This is my personal take on this. Not an attack on anyone else as I grew up with maximizing utilization.
That’s the spirit of conversation on here.
🙂
I also wished my last Intel Macs were the 2011 laptop & 2012 desktop. All previous intel Macs sold by 2012.
Then buy into the 2021 & 2022 model.
As I’ve remarked on here in the past, I will not be buying or using the more recent Macs. This has a lot to do with Apple’s design choices to eliminate and even actively prevent modularity and the ability to replace and/or upgrade components as needed. Further, I’ve never been fond of the T2 chip inclusion for a slew of reasons. Were it there only to handle, say, hardware HEVC encoding/decoding, then there wouldn’t be any complaint.
So this means I continue to use, care for, and improve on older Macs for everyday activity. My next new laptop will almost undoubtedly be coming from
Frame.work, on which I’ll run an iteration of Linux and VM for a version of Intel-supported macOS as required by work. Ultimately, after almost 35 years of using Macs, I’ll be moving away from contemporary and/or legacy-supported Apple products. The company have veered afar from their longtime mandate of “it just works” for the products they now sell. It’s a disappointment, but it’s their call.
It bothers me that idle assets aren't turned into more useful cash to invest into business, stocks and bonds.
This is, literally, not how my brain works at all, although I appreciate it’s how it works for you!

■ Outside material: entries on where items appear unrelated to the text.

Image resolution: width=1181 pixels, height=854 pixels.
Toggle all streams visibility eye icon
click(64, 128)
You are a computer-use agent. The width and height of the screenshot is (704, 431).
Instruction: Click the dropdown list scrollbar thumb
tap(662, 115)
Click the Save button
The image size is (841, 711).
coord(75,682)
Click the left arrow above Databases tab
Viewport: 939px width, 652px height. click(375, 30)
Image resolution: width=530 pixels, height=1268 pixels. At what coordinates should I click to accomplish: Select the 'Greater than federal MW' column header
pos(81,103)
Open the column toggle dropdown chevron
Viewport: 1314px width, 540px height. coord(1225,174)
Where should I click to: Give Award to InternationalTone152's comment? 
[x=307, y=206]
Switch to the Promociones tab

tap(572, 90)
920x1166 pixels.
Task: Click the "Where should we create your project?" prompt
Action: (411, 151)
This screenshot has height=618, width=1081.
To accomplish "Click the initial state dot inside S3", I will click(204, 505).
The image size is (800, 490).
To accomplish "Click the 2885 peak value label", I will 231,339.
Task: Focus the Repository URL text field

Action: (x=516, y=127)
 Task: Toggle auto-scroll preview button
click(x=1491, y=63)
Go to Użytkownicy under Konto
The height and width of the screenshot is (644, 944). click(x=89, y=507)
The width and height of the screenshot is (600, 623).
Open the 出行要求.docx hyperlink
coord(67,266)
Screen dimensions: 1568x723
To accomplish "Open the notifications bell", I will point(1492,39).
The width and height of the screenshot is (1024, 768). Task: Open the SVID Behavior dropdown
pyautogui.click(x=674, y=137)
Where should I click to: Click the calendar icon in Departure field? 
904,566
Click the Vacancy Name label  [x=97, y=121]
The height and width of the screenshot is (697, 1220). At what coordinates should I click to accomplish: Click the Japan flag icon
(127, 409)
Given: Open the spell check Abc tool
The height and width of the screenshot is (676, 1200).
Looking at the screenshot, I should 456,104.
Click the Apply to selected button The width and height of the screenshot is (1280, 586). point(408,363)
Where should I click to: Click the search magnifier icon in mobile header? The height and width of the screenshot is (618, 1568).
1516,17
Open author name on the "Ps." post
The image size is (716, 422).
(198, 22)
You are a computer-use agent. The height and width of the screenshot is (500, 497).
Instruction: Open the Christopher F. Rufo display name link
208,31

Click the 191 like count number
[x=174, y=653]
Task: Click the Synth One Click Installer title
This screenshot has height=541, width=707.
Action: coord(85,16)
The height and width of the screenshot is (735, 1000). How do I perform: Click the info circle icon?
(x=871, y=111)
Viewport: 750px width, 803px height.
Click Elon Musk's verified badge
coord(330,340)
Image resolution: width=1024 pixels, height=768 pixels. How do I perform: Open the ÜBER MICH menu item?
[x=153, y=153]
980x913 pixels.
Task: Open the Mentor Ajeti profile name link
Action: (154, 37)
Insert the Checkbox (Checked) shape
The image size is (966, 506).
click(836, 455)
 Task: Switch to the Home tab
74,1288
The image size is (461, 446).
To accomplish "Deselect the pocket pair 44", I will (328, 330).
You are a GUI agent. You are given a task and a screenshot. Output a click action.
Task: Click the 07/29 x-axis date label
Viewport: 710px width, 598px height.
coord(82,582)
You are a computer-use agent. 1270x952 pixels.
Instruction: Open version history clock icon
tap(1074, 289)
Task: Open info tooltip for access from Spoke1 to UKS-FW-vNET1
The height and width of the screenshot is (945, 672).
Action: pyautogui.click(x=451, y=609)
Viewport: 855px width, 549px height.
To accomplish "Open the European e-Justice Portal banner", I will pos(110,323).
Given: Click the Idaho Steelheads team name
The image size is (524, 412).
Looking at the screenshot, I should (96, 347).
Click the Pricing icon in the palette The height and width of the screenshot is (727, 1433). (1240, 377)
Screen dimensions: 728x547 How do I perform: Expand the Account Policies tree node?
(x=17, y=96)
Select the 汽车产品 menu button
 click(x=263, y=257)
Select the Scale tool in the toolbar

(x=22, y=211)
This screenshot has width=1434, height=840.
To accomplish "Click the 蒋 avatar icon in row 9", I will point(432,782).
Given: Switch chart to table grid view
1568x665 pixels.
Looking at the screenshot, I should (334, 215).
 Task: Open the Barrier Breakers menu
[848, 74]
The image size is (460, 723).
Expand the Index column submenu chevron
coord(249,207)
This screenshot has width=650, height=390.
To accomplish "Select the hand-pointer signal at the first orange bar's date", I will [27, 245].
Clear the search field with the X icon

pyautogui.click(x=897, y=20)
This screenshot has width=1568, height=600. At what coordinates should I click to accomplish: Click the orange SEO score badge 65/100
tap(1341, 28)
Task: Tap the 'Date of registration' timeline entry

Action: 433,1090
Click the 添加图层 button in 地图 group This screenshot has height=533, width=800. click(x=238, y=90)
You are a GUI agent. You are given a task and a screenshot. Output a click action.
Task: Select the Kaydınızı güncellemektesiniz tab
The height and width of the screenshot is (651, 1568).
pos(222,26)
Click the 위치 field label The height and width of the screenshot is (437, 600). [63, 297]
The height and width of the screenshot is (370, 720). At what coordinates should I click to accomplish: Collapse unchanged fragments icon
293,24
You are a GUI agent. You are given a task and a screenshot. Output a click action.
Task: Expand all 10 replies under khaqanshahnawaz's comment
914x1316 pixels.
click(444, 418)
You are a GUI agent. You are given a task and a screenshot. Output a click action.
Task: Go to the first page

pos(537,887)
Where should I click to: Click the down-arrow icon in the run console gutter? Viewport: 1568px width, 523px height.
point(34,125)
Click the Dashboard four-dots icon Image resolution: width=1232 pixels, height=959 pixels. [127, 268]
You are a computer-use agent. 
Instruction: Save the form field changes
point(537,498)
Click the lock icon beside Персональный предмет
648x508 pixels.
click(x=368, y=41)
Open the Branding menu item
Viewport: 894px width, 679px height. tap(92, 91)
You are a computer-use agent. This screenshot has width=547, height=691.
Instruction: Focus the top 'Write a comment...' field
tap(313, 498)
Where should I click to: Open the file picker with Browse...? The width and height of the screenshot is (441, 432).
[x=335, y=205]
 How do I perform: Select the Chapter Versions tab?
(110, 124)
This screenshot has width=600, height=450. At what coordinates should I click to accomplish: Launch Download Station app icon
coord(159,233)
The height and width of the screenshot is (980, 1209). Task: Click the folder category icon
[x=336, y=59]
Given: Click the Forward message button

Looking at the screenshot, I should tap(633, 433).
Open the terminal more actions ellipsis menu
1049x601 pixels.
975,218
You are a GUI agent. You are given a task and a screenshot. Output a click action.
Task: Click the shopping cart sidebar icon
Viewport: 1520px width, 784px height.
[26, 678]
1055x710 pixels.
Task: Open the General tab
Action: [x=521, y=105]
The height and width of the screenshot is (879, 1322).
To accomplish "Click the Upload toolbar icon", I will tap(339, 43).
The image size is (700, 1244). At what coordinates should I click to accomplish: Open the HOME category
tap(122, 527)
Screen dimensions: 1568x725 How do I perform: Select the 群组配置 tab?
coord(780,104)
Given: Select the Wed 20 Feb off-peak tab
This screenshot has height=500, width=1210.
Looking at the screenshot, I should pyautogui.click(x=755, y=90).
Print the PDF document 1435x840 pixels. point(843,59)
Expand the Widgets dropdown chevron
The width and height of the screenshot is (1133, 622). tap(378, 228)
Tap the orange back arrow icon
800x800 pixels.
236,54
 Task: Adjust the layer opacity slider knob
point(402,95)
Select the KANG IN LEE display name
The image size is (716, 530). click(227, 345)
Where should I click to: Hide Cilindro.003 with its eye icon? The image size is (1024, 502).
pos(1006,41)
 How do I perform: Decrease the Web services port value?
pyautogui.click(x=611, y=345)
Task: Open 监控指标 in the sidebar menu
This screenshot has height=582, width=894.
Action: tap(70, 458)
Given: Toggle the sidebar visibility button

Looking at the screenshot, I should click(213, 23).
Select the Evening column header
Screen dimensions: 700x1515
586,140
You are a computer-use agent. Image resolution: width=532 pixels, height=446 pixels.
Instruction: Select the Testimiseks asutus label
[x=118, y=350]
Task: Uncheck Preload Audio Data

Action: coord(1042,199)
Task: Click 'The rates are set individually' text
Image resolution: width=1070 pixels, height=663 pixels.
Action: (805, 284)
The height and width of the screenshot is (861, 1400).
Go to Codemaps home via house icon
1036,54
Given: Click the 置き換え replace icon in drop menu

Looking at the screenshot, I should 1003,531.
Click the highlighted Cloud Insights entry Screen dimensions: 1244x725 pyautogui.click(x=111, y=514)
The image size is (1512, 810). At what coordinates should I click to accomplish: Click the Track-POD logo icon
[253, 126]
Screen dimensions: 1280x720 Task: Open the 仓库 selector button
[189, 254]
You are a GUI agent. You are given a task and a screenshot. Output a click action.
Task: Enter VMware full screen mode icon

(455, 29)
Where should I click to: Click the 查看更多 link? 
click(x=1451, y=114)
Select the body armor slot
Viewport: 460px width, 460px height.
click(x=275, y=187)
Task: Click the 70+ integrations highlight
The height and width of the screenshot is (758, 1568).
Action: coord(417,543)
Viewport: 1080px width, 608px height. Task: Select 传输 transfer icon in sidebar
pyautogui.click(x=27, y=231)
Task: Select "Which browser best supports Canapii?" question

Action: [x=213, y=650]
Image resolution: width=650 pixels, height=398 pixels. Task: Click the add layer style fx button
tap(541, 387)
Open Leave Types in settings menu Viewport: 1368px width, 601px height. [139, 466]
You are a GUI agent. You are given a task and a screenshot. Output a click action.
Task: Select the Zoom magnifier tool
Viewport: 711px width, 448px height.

I’m not a hoarder of anything except data, and my lack of desire to hoard extends to the understated enabling of hoarding money in a social-economic system which, paradoxically, frowns on hoarding
except as it relates to money and money-bearing instruments.
Just like having more cars than people with driver's license isn't my thing.
From time to time, I watch YouTube clips from folks who work on vintage cars as a pastime or to teach viewers how to work on their own cars. These folks often have far more cars than I could fathom (the most I’ve ever owned was one at any given time, and I gave that up almost twenty years ago in favour of living in cities where one no longer needs a car, or can easily hire one for an inter-city road trip, if need be).
I also regreted hoarding data. No point in keeping a copy of any non-personal videos you've watched once then only watch again a decade or two later when the 2K, 4K or 8K remaster comes around.
Again, everyone has their own deal going on, and that’s OK. As it works, keep doing it!
I keep organized my digitized music and music video library on which I’ve steadily assembled for most of my life; having it thoroughly organized and all metadata accurate and in place makes finding what I need very short work, which comes in extremely handy when running a live set. For my scholarly research work, I keep previously downloaded and personally-annotated PDFs of peer-reviewed articles at the ready, as referring back to certain ones tends to happen a lot. And for those times when I’m doing technical writing in tandem with placing it in content layout for the client, I keep a library of typography organized (as I have since the mid ’90s, back during the early days of my first career in graphic design and art direction and working on Mac OS 7.5).
Just rent or buy then sell after use. Doing this frees up space in the house.
I will rent a dwelling or rent a car when I hire one, but I never, ever rent data. That’s a hard, red line of nope.avi for me. Intangibles are not real property.